**Selected passage**
☆ ☆ ☆ ☆ ☆
Welcome to the home of "The Question Evolution Project". There is no truth in minerals-to-man evolution. Evidence refuting evolution is suppressed by the scientific establishment, which is against the true spirit of scientific inquiry. Using an unregistered assault keyboard, articles and links to creation science resources are presented so people can obtain evidence that is not materialistic propaganda. —Established by Cowboy Bob Sorensen

Tuesday, May 10, 2016

Hello There, Honey!

Gotta admit that an article on honey didn't get my excitement meter buzzing, but when I read it, I realized that it was actually quite interesting.

"Oh, look! A bee!"

Yeah, I see it, too. One thing I learned is that there are about 20,000 species classified as bees, but only seven of them make honey. These bees eat nectar and pollen (performing a service by visiting a whole heap of flowers every day and helping pollinate), and they make the honey for surplus food during the off-season.

The honey-making process of bees shows the skill of their Designer, and gives a nasty sting to evolution. Also, honey has some surprising medicinal and other properties.
Image credit: Freeimages / MMNoergaar
The whole hive process should be the envy of manufacturing companies. They have many workers collecting the supplies (using efficient built-in navigation systems), returning back to the hive, making the honey, doing construction and other hive-related activities — the expression "busy as a bee" was probably concocted before it was realized just how busy they really are. This testifies of the Creator's design and stings bacteria-to-beekeeper evolution, since all the mechanisms involved have to be in place at the same time, or they're worthless.
☆ ☆ ☆ ☆ ☆
**Information supplied**
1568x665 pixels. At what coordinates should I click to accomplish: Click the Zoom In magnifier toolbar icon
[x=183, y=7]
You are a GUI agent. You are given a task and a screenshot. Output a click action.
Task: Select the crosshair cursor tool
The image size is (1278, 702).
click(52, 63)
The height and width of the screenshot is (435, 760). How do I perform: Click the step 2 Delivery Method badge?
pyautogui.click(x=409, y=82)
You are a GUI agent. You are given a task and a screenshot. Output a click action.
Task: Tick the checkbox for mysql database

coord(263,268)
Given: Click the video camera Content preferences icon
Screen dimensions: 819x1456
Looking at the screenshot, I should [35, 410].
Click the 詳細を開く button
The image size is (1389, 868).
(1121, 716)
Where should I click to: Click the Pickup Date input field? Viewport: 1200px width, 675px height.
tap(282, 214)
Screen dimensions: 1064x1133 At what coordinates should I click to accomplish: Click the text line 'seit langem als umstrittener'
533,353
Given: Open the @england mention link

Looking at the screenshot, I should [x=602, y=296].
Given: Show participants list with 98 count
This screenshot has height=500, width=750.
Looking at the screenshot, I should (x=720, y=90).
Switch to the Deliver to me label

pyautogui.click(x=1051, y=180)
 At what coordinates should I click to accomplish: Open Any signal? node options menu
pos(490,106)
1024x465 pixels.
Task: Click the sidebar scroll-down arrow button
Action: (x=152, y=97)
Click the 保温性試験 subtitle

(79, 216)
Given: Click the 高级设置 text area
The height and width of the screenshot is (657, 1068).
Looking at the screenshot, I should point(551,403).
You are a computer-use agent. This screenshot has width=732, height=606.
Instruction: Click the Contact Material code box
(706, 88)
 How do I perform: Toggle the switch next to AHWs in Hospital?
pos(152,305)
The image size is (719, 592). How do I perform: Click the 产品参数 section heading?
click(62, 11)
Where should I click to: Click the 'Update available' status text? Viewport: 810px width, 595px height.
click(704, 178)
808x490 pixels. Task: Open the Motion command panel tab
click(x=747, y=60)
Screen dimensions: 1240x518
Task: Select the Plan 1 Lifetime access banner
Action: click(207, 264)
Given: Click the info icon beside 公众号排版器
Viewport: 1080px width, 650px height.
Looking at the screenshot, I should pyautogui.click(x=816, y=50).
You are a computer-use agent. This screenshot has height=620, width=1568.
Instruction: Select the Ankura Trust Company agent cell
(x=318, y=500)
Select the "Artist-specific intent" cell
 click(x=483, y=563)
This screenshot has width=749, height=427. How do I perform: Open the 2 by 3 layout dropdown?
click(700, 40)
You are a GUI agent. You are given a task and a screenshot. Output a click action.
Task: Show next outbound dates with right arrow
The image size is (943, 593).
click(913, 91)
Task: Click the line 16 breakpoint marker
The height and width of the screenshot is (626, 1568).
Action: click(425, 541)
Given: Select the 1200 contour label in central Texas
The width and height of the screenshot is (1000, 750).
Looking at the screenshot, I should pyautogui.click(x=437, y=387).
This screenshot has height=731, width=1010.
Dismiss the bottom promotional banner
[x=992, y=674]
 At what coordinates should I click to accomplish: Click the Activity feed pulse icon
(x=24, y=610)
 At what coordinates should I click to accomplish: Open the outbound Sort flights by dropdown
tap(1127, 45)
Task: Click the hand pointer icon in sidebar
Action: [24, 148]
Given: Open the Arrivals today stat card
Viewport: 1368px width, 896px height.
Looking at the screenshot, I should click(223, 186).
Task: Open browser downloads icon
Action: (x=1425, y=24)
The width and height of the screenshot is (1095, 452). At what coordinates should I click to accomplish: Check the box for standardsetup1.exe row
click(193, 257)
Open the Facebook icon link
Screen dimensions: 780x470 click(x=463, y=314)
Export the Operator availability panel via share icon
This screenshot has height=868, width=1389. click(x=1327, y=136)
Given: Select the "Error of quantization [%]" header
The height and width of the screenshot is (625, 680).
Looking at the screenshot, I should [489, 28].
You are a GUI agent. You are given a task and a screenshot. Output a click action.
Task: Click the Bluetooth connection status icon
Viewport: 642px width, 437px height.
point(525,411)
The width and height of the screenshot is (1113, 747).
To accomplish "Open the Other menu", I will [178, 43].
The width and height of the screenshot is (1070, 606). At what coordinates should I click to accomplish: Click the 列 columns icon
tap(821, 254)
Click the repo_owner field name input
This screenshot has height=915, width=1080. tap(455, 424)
☆ ☆ ☆ ☆ ☆
**Tasks to carry out**
• 1. According to the post about honey, how many bee species make honey?
• 2. In the post about honey, reproduce the passage that opens with the words "Tuesday, May 10, 2016" and closes with "and other properties.".

**Answers provided**
• 1. Seven

• 2.
Tuesday, May 10, 2016

Hello There, Honey!

Gotta admit that an article on honey didn't get my excitement meter buzzing, but when I read it, I realized that it was actually quite interesting.

"Oh, look! A bee!"

Yeah, I see it, too. One thing I learned is that there are about 20,000 species classified as bees, but only seven of them make honey. These bees eat nectar and pollen (performing a service by visiting a whole heap of flowers every day and helping pollinate), and they make the honey for surplus food during the off-season.

The honey-making process of bees shows the skill of their Designer, and gives a nasty sting to evolution. Also, honey has some surprising medicinal and other properties.